• _Work request_
Search the listing for the word "will" and say how many lines have it, nothing besides.

• _Provided material_
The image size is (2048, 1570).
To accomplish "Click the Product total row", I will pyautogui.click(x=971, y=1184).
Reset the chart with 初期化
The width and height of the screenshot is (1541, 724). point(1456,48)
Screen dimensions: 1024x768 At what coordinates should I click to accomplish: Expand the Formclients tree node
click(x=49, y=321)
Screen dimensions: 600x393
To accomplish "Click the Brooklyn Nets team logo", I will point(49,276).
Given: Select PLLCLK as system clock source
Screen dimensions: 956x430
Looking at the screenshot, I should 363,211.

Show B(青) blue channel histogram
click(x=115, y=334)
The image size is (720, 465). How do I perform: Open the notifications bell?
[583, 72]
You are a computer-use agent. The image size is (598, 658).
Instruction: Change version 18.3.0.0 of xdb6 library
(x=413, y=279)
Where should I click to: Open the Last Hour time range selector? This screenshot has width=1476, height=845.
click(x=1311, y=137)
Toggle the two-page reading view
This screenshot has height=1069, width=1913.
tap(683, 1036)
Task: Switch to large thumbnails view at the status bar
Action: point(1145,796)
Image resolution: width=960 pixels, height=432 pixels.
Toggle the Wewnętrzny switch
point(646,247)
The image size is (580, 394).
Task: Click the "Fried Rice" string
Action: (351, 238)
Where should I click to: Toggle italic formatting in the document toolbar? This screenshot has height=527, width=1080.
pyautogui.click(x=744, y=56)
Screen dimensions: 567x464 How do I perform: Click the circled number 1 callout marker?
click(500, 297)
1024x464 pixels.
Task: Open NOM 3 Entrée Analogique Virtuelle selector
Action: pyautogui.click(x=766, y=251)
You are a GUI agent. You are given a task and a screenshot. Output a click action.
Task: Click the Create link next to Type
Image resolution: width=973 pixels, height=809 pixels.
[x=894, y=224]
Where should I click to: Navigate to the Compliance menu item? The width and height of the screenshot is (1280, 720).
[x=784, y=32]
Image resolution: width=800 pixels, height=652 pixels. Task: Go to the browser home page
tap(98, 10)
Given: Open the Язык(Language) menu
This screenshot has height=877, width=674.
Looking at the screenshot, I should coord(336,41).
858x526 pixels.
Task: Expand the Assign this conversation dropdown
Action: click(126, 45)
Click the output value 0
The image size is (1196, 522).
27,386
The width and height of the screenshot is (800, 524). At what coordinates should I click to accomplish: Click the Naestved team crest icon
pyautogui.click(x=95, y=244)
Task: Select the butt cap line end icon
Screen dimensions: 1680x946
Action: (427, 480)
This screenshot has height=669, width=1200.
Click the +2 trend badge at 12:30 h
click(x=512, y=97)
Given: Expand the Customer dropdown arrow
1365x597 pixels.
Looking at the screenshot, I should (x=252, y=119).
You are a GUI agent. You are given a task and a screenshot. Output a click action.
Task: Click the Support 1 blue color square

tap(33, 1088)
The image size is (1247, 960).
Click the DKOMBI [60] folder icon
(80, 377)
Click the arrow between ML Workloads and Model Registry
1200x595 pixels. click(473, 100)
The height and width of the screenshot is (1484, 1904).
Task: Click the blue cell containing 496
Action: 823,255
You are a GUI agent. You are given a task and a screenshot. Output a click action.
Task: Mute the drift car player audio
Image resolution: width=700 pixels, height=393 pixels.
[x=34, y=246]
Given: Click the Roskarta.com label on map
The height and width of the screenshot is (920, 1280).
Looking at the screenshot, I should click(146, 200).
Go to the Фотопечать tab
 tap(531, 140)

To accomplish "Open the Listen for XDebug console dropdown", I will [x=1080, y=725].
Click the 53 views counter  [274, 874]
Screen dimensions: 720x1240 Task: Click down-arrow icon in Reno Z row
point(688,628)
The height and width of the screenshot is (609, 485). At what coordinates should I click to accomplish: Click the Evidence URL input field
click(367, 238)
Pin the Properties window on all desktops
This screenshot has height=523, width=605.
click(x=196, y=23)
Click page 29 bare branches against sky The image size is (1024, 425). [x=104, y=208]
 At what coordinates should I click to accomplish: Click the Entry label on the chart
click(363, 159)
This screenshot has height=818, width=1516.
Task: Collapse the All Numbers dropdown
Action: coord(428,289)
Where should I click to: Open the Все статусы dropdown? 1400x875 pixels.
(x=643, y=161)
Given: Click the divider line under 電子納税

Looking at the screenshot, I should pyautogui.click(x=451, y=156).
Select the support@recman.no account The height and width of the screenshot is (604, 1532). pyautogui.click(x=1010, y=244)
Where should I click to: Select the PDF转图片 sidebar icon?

• _Output of the exercise_
3